The medical analysis is important to the prosecution’s case that Floyd died because Chauvin put his body weight on Floyd’s neck and back for over nine minutes — causing death by “positional asphyxia.” Chauvin’s defense attorney Eric Nelson has argued that Floyd died of a drug overdose and preexisting health conditions.
Chauvin, 45, has pleaded not guilty to second-degree murder, third-degree murder and third-degree manslaughter. The trial, now in its second full week of testimony, is expected to last about a month.
Fentanyl did not play a role in Floyd’s death, doctor says
Chauvin’s knee was on Floyd’s neck for over 90% of the time, Tobin said. The doctor calculated that this constituted about 91.5 pounds on Floyd’s neck when his feet came off the ground.
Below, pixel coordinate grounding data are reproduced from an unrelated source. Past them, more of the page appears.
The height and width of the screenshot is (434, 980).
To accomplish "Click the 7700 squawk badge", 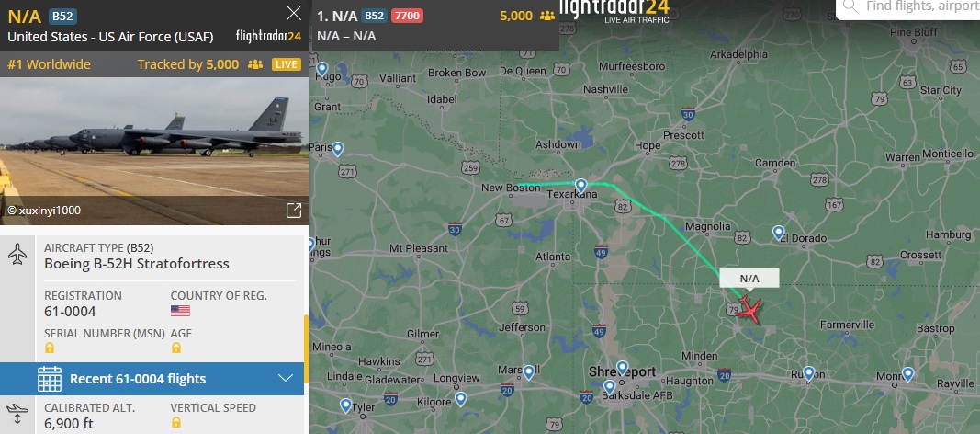I will click(407, 17).
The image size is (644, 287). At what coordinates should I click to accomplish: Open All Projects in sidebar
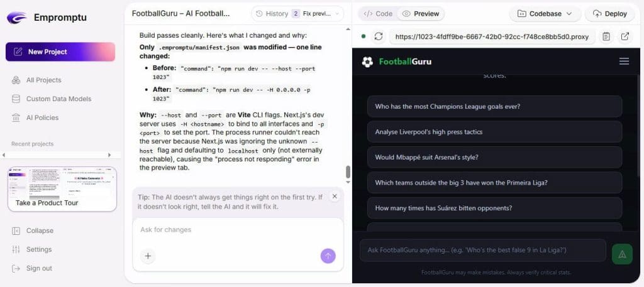point(43,80)
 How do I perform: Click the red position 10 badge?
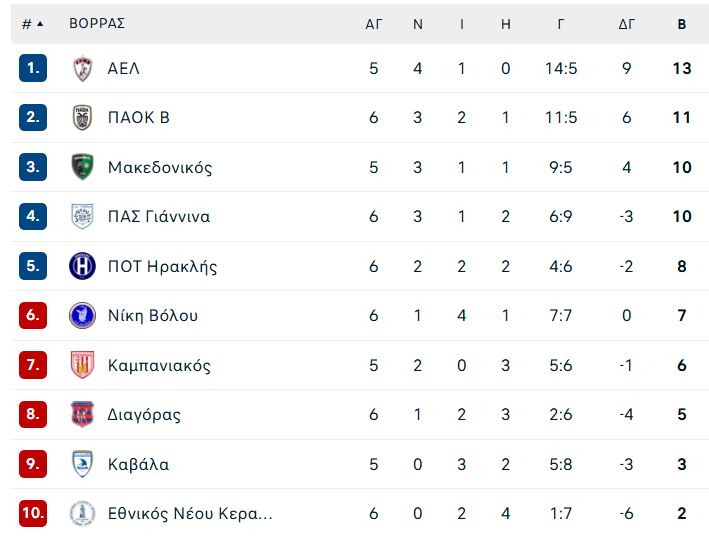33,513
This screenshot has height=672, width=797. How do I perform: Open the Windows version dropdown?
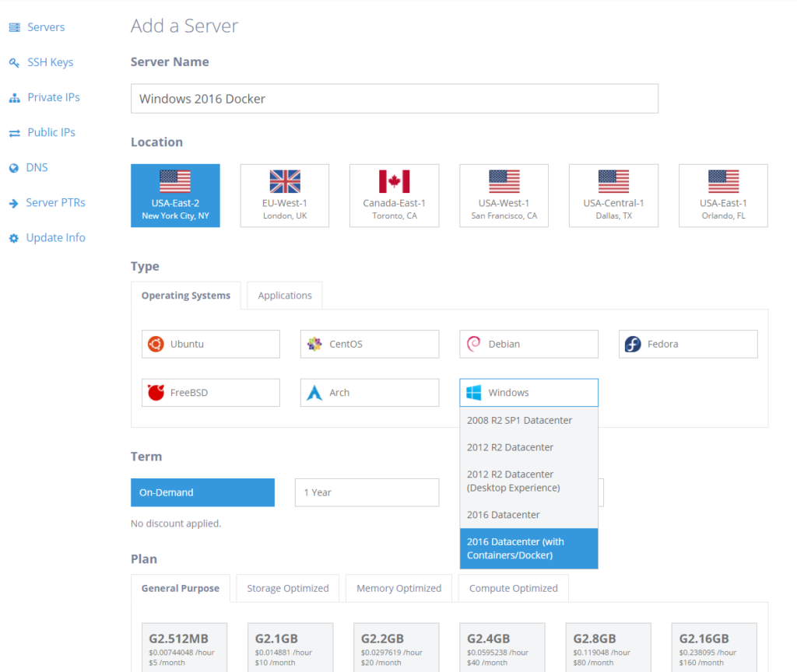click(x=528, y=392)
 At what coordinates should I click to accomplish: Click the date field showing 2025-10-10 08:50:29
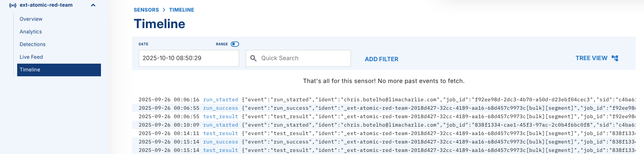point(189,58)
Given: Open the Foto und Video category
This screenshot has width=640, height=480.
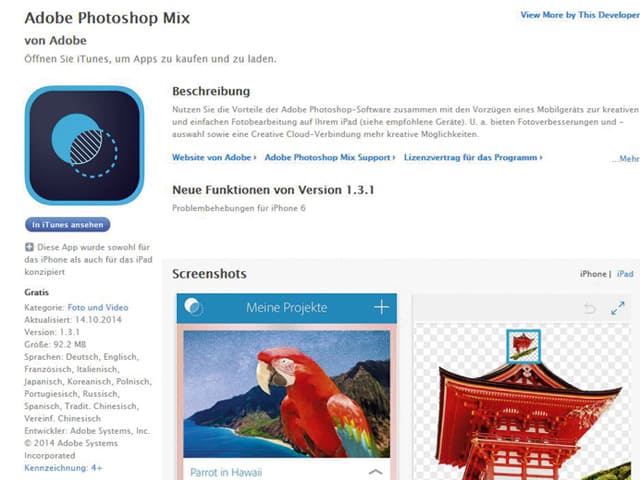Looking at the screenshot, I should click(98, 307).
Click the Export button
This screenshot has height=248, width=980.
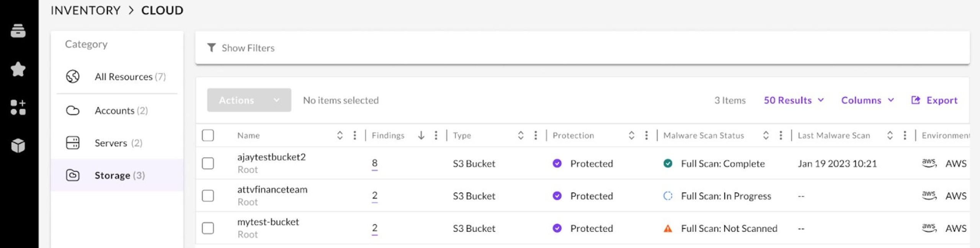point(934,100)
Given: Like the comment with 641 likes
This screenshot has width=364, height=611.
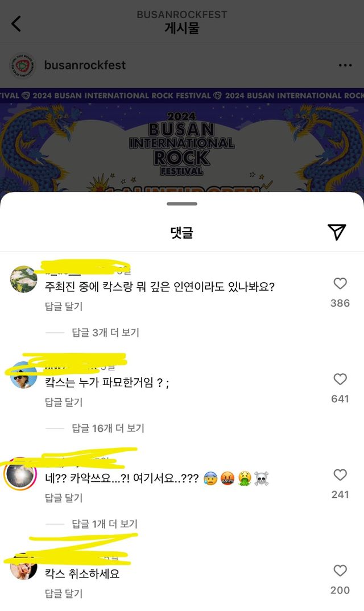Looking at the screenshot, I should coord(340,379).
By observing Floyd’s condition in video and calculating the rate of decline in his blood-oxygen level, Tobin deduced that Floyd eventually had no oxygen left in his body. Chauvin remained kneeling on him for another three minutes and two seconds after that point, he said.
He highlighted a moment in the body-camera footage when Floyd’s legs lift into the air. This involuntary movement, also known as an anoxic seizure, is evidence of a fatal brain injury due to lack of oxygen, Tobin said.
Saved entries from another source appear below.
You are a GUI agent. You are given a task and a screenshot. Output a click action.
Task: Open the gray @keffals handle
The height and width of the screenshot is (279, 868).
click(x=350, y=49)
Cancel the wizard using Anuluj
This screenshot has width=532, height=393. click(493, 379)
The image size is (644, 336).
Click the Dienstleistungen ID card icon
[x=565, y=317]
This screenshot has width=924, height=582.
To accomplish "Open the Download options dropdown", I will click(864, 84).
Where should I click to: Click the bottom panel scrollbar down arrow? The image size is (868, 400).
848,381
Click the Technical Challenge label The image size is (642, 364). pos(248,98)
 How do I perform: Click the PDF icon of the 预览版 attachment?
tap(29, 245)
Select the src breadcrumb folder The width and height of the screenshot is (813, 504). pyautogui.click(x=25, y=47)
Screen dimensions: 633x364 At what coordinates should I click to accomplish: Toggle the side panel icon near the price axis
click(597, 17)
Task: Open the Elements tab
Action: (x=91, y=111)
Further, Tobin explained that fentanyl did not play a role in Floyd’s death. After observing body-cam footage, Tobin calculated Floyd’s respiratory rate at 22 breaths per minute, within normal range. People who overdose on fentanyl generally have a respiratory rate of about 10, so Tobin concluded that fentanyl was not affecting Floyd’s breathing.
“Basically it tells you that there isn’t fentanyl on board that is affecting his respiratory centers. It’s not having an effect on his respiratory centers,” Tobin said.
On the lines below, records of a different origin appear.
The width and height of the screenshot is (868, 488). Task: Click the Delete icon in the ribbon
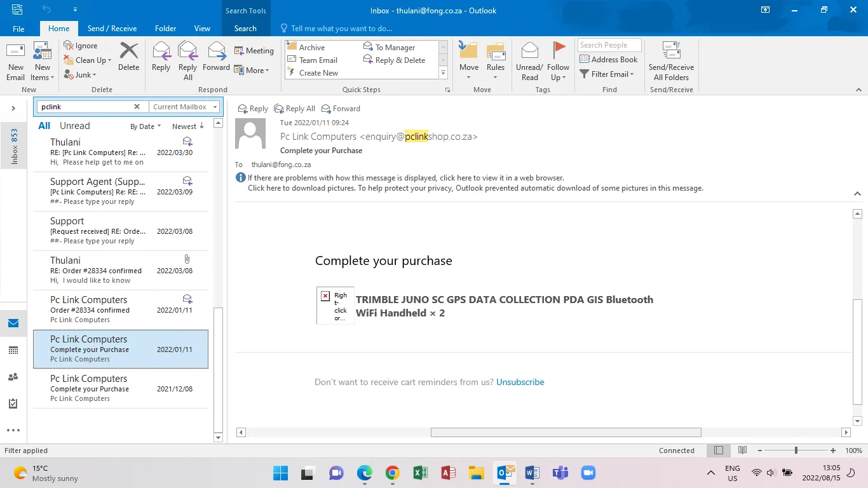(128, 56)

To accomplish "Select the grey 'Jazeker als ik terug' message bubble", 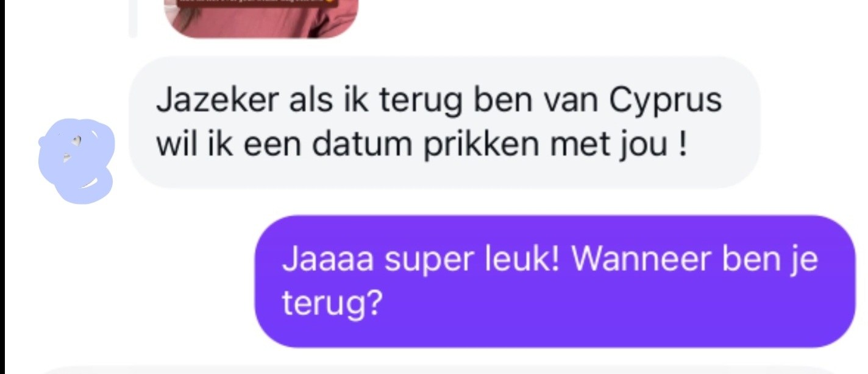I will click(x=445, y=122).
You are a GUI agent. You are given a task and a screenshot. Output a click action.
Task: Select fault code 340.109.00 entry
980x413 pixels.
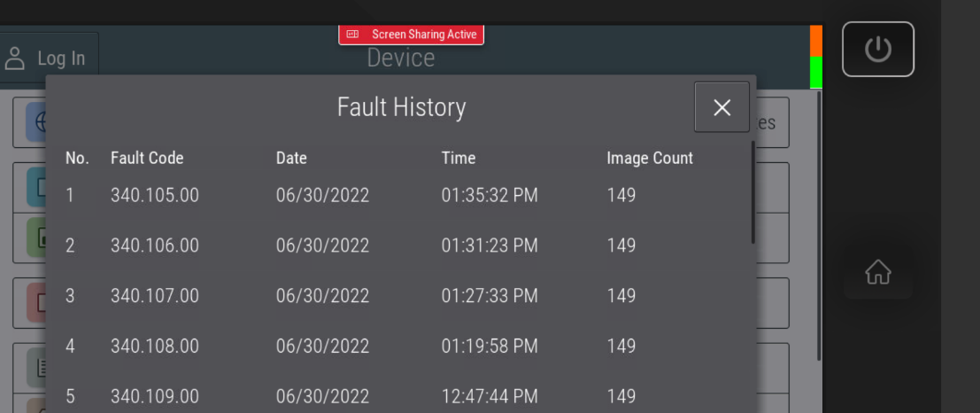point(155,396)
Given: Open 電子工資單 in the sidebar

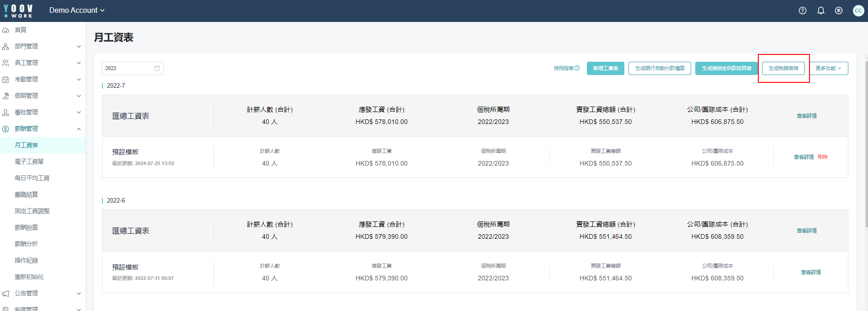Looking at the screenshot, I should coord(29,161).
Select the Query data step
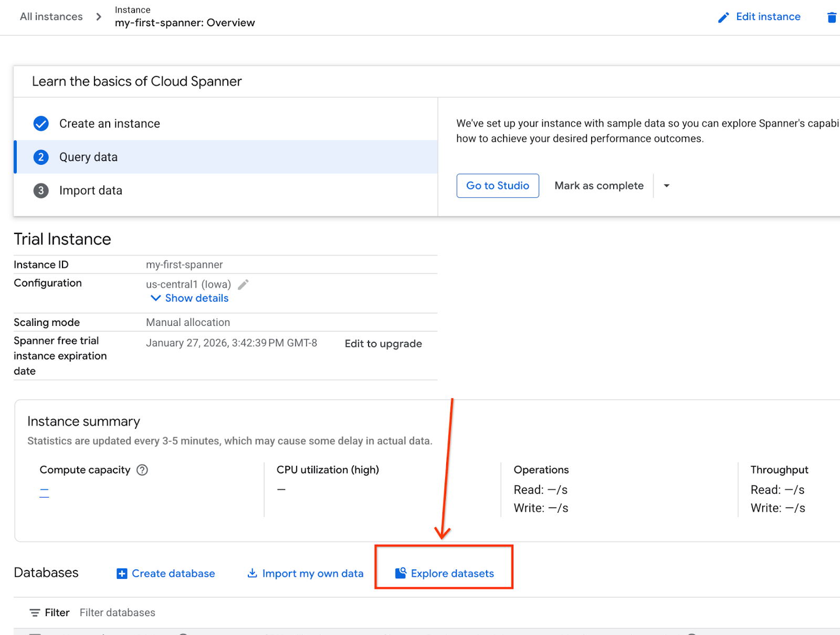The width and height of the screenshot is (840, 635). coord(88,157)
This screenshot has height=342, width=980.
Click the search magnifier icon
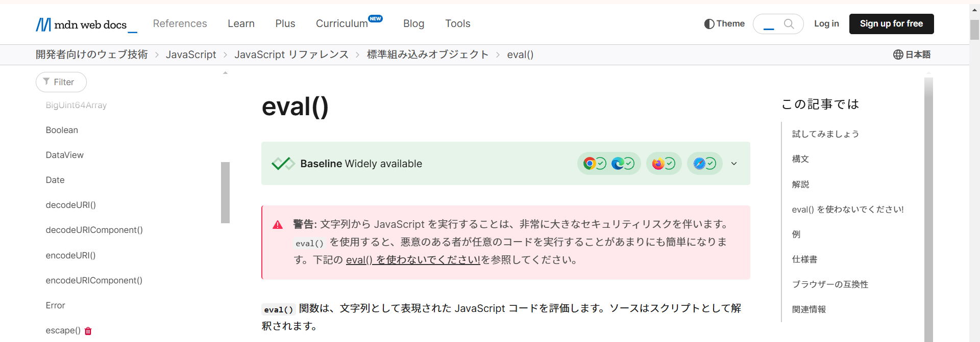pyautogui.click(x=789, y=24)
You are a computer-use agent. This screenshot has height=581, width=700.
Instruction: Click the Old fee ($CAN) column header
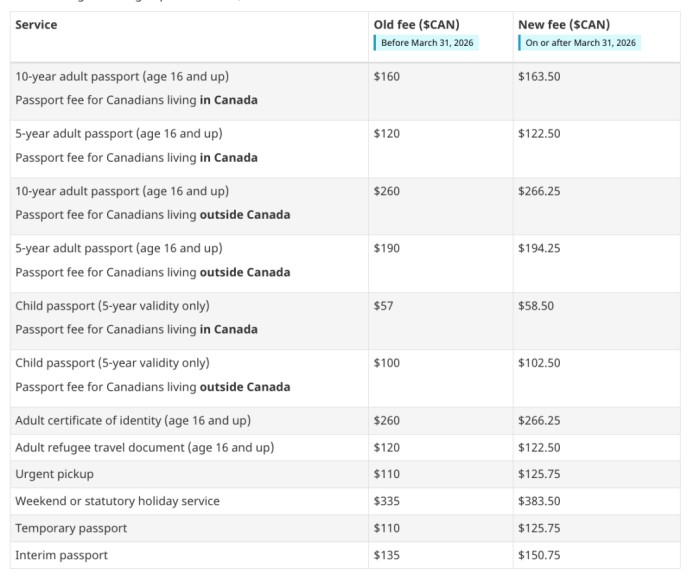416,25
At the scene, former officer Tou Thao told the concerned bystanders that “if you can speak, you can breathe.” Tobin testified that comment is true but misleading and “gives you an enormous false sense of security.”
“Certainly, at the moment that you are speaking, you are breathing. But it doesn’t tell you that you’re going to be breathing five seconds later,” the doctor said.
On cross-examination, defense attorney Eric Nelson, his voice growing hoarse, said he had only received Tobin’s medical reports the night before. He struggled to make much headway against Tobin’s expertise, though he did get Tobin to acknowledge that fentanyl’s peak effect is about five minutes after ingestion.
Floyd’s suspected drug use
In Wednesday’s testimony, several white pills containing fentanyl and methamphetamine were found in Floyd’s vehicle, and a smaller pill with Floyd’s saliva on it was found in the back of the police squad car, three forensic scientists said Wednesday.
BCA investigator McKenzie Anderson searched the vehicles involved in May and then again months later after initially failing to collect some of the pills.
Inside the police squad car, she initially recovered Floyd’s shoes and a strap and noted eight bloodstains that matched Floyd’s DNA. On her second search of the car, she recovered a pill with a rough texture that did not appear whole as well as several small pieces that she thought might be pill fragments. Tests confirmed the smaller pill had Floyd’s saliva on it, she testified.
Breahna Giles, a BCA forensic scientist, testified that she analyzed the white pills. They had the markings of a pill that would contain oxycodone and acetaminophen, but upon testing they actually contained methamphetamine and fentanyl, she said.
In addition, a glass pipe recovered from the vehicle contained THC, the psychoactive component of marijuana, but no plant material, Giles told the court.